In our final story, we look at medicine’s response to the changing science on fluoride safety.

 

The National Toxicology Program is part of the Public Health Service, in partnership with the CDC, FDA, and NIH, dedicated to the analysis of agents of concern to identify any toxic effects. How did the medical community respond to the draft conclusions in their recent systematic review that concluded that fluoride is to be presumed to be a cognitive neurodevelopmental hazard to humans, based on studies showing lower IQ scores among kids with higher fluoride exposure?

What do you do when current research contradicts public practices, when new evidence doesn’t conform with existing beliefs? Well, health authorities have continued to conclude that fluoride is unequivocally safe, despite the new studies in recent years linking fluoride exposure in pregnancy with adverse effects on fetal brain development. There are still papers on how to ‘sell’ fluoridation of the water supply, targeting social media and the person-to-person spread of fluoride “misinformation.” Search engines are to be encouraged, at the very least, to flag search engine results that point to water fluoridation health “misinformation” suggesting adverse effects. In promoting support for community water fluoridation, maybe we don’t even want to proclaim its safety for fear of raising questions about risks. I mean, if you’re saying it’s safe, then that begs the question, “Well, is it not safe?” Maybe we shouldn’t even talk about whether it’s safe.

The tendency to ignore new evidence that does not conform to widespread beliefs may be impeding our response to early warnings about fluoride as a potential developmental neurotoxin. But some are just so fixed in their views on fluoridation that they won’t reassess their stance, no matter what the latest research might show. Ironically, it was the anti-fluoridationists who were accused of their “anti-scientific attitudes,” but now it’s the pro-fluoridationists.

One of the most facile pro-fluoridation arguments I ran across is the suggestion that fluoride can’t be hurting IQs because over the last half century of fluoridation, IQ scores have been going up, rather than down.
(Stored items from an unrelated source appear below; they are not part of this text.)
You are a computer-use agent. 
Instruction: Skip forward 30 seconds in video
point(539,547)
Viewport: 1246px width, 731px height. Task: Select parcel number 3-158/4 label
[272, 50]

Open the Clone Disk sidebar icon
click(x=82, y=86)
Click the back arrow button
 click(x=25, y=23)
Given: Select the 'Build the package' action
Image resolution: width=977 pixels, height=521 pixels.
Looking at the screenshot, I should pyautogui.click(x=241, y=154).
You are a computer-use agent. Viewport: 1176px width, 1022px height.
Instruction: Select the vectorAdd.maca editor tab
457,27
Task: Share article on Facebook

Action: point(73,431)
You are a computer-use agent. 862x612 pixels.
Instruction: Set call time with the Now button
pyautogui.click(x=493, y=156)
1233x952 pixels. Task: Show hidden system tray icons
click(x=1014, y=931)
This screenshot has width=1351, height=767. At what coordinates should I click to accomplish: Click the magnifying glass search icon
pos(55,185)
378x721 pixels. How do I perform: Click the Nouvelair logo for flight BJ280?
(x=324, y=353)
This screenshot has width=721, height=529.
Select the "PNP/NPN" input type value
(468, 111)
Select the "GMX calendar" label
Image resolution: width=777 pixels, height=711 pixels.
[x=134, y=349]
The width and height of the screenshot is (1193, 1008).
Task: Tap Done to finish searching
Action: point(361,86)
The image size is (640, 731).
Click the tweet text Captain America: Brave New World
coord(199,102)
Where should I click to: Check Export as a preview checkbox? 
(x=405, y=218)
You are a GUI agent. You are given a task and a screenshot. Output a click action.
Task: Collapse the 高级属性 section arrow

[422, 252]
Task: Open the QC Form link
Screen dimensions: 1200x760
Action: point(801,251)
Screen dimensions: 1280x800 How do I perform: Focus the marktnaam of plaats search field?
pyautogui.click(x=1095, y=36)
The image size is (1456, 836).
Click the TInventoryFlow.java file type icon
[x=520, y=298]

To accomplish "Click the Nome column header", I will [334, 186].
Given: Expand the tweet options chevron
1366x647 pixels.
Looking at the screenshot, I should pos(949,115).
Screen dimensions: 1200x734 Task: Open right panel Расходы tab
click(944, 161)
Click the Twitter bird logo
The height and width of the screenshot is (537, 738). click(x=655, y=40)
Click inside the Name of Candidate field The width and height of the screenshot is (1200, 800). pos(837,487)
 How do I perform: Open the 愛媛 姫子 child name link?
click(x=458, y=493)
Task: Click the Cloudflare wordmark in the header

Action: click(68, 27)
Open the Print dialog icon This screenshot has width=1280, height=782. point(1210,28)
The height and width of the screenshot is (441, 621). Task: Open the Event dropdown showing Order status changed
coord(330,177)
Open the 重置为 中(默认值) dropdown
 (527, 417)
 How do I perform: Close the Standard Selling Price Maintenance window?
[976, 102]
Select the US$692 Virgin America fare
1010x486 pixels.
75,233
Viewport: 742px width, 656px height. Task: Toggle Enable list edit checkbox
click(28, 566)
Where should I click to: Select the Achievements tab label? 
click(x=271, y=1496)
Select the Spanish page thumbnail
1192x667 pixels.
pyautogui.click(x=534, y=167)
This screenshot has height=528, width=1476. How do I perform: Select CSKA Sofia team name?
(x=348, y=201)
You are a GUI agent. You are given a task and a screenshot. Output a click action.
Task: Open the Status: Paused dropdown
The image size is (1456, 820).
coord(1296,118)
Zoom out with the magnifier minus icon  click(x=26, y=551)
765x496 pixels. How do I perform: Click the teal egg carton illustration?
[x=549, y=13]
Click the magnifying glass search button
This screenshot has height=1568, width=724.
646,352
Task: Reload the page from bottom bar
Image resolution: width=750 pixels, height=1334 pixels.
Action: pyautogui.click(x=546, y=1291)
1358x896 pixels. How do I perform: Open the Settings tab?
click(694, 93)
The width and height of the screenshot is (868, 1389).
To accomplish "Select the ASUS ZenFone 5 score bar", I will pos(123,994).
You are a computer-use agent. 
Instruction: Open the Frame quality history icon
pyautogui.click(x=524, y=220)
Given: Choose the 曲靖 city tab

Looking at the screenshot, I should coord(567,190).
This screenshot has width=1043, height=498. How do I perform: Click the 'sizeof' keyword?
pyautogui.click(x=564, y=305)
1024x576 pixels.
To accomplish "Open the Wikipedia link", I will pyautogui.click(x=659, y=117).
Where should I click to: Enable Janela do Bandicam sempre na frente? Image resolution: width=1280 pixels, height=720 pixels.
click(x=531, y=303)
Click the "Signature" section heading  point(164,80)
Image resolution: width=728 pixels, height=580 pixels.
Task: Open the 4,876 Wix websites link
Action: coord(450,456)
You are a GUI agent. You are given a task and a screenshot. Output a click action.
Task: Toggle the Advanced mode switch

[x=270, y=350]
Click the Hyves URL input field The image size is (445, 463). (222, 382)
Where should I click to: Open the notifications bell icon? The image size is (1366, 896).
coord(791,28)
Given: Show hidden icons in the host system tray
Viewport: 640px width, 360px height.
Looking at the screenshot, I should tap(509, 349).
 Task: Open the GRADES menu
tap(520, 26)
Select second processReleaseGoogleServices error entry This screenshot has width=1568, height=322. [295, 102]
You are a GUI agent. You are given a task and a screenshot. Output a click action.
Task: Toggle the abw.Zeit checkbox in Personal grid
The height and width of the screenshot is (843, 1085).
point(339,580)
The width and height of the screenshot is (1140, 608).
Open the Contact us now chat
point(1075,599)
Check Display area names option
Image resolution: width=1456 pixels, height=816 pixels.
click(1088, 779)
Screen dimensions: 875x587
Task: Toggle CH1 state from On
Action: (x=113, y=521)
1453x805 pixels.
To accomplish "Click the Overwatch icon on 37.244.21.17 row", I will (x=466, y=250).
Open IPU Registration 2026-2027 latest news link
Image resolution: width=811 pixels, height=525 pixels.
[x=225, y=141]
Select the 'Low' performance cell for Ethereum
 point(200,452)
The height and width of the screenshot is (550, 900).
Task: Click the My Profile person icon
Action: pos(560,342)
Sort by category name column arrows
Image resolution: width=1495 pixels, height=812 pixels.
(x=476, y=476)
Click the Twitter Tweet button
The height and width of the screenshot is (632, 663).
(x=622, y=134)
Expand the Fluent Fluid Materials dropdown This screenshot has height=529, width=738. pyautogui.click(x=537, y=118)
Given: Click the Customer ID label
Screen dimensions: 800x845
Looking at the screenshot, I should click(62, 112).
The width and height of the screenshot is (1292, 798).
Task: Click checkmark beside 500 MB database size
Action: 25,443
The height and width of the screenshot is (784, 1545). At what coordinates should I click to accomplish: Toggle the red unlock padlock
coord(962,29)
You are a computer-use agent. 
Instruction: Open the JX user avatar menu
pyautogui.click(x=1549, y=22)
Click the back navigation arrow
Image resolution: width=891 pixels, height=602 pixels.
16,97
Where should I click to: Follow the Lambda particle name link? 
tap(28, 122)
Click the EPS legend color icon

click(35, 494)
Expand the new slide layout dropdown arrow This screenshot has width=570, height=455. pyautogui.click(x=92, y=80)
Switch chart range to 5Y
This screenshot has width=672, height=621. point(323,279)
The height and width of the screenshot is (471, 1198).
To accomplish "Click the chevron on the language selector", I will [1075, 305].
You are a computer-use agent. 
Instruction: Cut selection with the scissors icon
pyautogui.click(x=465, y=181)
The jaw-dropping irony is that a substantial part of that rise may have been due to the removal of another neurotoxic element, lead. It’s worth remembering that the science surrounding the neurodevelopmental hazard of low-level lead exposure was also bitterly contested using the same kinds of arguments we see today in the fluoridation debate.

A few short years before leaded gas was effectively banned in the United States, a meta-analysis of lead exposure and child IQ only found 24 human studies, all cross-sectional, with a typical associated loss in intelligence of about four IQ points. The current data suggest a similar IQ loss from fluoride from an even stronger body of evidence.

A spokesperson for the American Dental Association responded to the new data by pointing out that some cities that have ended water fluoridation saw an increase in cavities. OK, but that’s kind of a strange response to data suggesting the potential for permanent brain damage in children. I mean, I know they are the dental association, but how could they so easily ignore the serious red flags of potential neurotoxicity for cavity reduction? This is not to say tooth decay isn’t a serious health issue, but there are ways to get the cavity-preventing benefits of fluoride without the risks. Since the primary benefits arise from topical contact with our enamel, but the primary risks arise from systemic absorption, we can follow Europe’s example and safely reap the rewards using fluoride toothpaste and mouthwashes. In Europe, 98 percent of the population drink unfluoridated water. Several countries, including France, Germany, the Netherlands, Denmark, and Sweden, banned fluoridation decades ago in favor of fluoride toothpaste, as of more than ten years ago, the official scientific committee on health risks of the European Union concluded that topical application of fluoride is most effective in preventing tooth decay and that there appears to be no obvious advantage in favor of fluoridating the water supply.